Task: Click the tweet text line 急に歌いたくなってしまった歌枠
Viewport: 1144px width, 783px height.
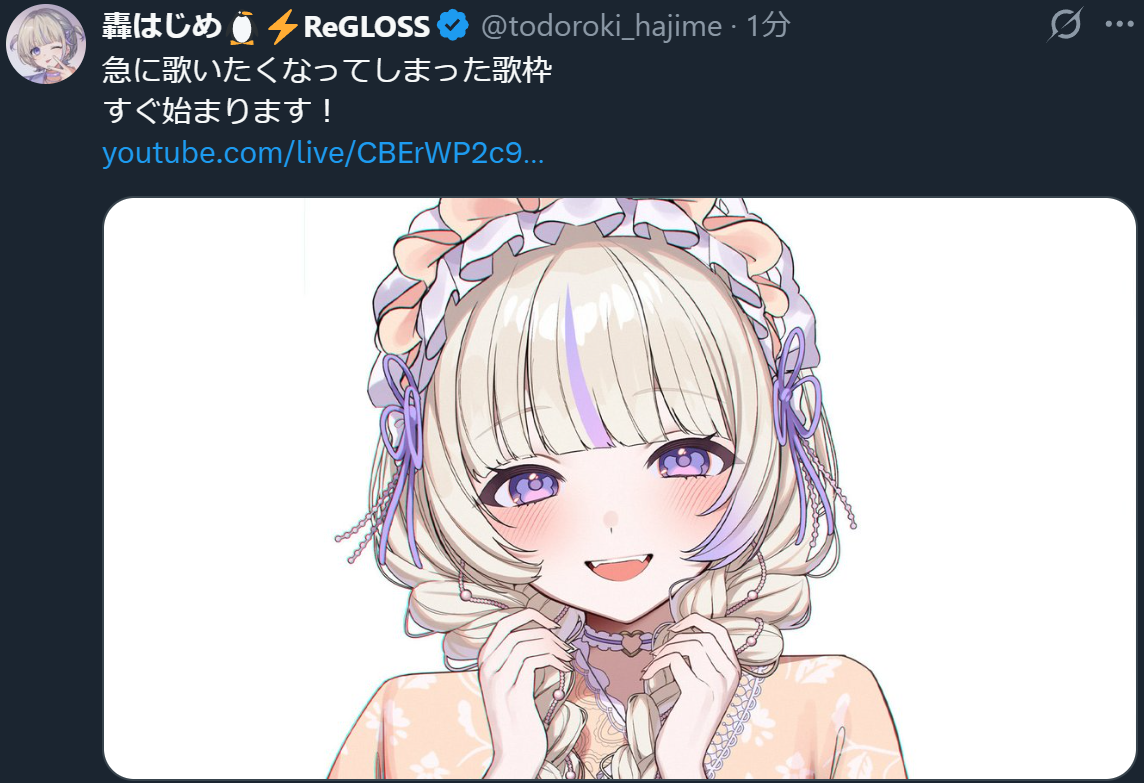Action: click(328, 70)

• • • • • • •

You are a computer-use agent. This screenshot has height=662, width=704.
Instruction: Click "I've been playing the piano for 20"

• • • • • • •

▸ EXERCISE REQUIREMENTS
Out of the data above, transcribe exactly and only the lines starting with the line that has "You are a computer-use" and going on through the line that has "been playing the", both included.

▸ RESULT OF THE TASK
You are a computer-use agent. This screenshot has height=662, width=704.
Instruction: Click "I've been playing the piano for 20"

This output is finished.